- **Problem to work on**
Print all of the material below line for line, with no changes.

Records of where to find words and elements
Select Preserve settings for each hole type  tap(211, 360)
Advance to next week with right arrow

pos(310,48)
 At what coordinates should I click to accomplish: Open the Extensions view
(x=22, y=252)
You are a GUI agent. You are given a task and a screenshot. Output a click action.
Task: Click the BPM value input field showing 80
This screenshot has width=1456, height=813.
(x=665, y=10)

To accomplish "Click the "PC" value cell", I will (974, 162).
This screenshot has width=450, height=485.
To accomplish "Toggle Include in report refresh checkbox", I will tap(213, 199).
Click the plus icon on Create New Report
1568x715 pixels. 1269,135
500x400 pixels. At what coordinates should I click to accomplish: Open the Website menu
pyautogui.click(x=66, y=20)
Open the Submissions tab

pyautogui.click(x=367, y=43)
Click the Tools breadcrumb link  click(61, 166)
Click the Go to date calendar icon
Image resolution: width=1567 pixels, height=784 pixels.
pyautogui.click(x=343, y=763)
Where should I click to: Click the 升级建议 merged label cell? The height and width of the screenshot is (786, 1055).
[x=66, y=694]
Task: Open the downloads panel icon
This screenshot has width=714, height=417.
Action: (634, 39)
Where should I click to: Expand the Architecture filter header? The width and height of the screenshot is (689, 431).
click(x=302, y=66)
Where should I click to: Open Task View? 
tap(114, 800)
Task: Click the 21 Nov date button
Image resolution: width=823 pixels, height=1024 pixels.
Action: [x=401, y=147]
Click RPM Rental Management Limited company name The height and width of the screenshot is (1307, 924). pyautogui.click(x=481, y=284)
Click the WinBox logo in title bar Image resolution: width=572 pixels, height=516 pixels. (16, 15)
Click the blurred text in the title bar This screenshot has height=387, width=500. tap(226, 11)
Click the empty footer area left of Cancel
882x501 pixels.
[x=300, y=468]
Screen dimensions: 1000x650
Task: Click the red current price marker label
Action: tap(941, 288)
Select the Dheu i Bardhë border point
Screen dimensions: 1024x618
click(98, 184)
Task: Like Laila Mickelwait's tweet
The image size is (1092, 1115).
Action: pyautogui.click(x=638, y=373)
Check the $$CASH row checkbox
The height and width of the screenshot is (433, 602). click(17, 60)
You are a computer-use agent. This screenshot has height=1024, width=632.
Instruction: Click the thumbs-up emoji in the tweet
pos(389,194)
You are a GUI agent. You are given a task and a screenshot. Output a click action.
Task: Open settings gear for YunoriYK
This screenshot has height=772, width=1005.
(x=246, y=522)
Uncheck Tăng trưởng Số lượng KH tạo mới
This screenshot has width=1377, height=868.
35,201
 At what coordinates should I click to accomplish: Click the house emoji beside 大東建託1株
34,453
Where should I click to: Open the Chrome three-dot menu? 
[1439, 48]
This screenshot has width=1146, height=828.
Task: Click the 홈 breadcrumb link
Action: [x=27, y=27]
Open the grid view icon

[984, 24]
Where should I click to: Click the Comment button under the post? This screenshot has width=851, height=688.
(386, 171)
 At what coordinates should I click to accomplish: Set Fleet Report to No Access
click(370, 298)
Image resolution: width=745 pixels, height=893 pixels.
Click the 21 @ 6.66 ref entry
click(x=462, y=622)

- **Result of this exercise**
Select Preserve settings for each hole type  tap(211, 360)
Advance to next week with right arrow

pos(310,48)
 At what coordinates should I click to accomplish: Open the Extensions view
(x=22, y=252)
You are a GUI agent. You are given a task and a screenshot. Output a click action.
Task: Click the BPM value input field showing 80
This screenshot has width=1456, height=813.
(x=665, y=10)

To accomplish "Click the "PC" value cell", I will (974, 162).
This screenshot has width=450, height=485.
To accomplish "Toggle Include in report refresh checkbox", I will tap(213, 199).
Click the plus icon on Create New Report
1568x715 pixels. 1269,135
500x400 pixels. At what coordinates should I click to accomplish: Open the Website menu
pyautogui.click(x=66, y=20)
Open the Submissions tab

pyautogui.click(x=367, y=43)
Click the Tools breadcrumb link  click(61, 166)
Click the Go to date calendar icon
Image resolution: width=1567 pixels, height=784 pixels.
pyautogui.click(x=343, y=763)
Where should I click to: Click the 升级建议 merged label cell? The height and width of the screenshot is (786, 1055).
[x=66, y=694]
Task: Open the downloads panel icon
This screenshot has width=714, height=417.
Action: (634, 39)
Where should I click to: Expand the Architecture filter header? The width and height of the screenshot is (689, 431).
click(x=302, y=66)
Where should I click to: Open Task View? 
tap(114, 800)
Task: Click the 21 Nov date button
Image resolution: width=823 pixels, height=1024 pixels.
Action: [x=401, y=147]
Click RPM Rental Management Limited company name The height and width of the screenshot is (1307, 924). pyautogui.click(x=481, y=284)
Click the WinBox logo in title bar Image resolution: width=572 pixels, height=516 pixels. (16, 15)
Click the blurred text in the title bar This screenshot has height=387, width=500. tap(226, 11)
Click the empty footer area left of Cancel
882x501 pixels.
[x=300, y=468]
Screen dimensions: 1000x650
Task: Click the red current price marker label
Action: tap(941, 288)
Select the Dheu i Bardhë border point
Screen dimensions: 1024x618
click(98, 184)
Task: Like Laila Mickelwait's tweet
The image size is (1092, 1115).
Action: pyautogui.click(x=638, y=373)
Check the $$CASH row checkbox
The height and width of the screenshot is (433, 602). click(17, 60)
You are a computer-use agent. This screenshot has height=1024, width=632.
Instruction: Click the thumbs-up emoji in the tweet
pos(389,194)
You are a GUI agent. You are given a task and a screenshot. Output a click action.
Task: Open settings gear for YunoriYK
This screenshot has height=772, width=1005.
(x=246, y=522)
Uncheck Tăng trưởng Số lượng KH tạo mới
This screenshot has width=1377, height=868.
35,201
 At what coordinates should I click to accomplish: Click the house emoji beside 大東建託1株
34,453
Where should I click to: Open the Chrome three-dot menu? 
[1439, 48]
This screenshot has width=1146, height=828.
Task: Click the 홈 breadcrumb link
Action: [x=27, y=27]
Open the grid view icon

[984, 24]
Where should I click to: Click the Comment button under the post? This screenshot has width=851, height=688.
(386, 171)
 At what coordinates should I click to accomplish: Set Fleet Report to No Access
click(370, 298)
Image resolution: width=745 pixels, height=893 pixels.
Click the 21 @ 6.66 ref entry
click(x=462, y=622)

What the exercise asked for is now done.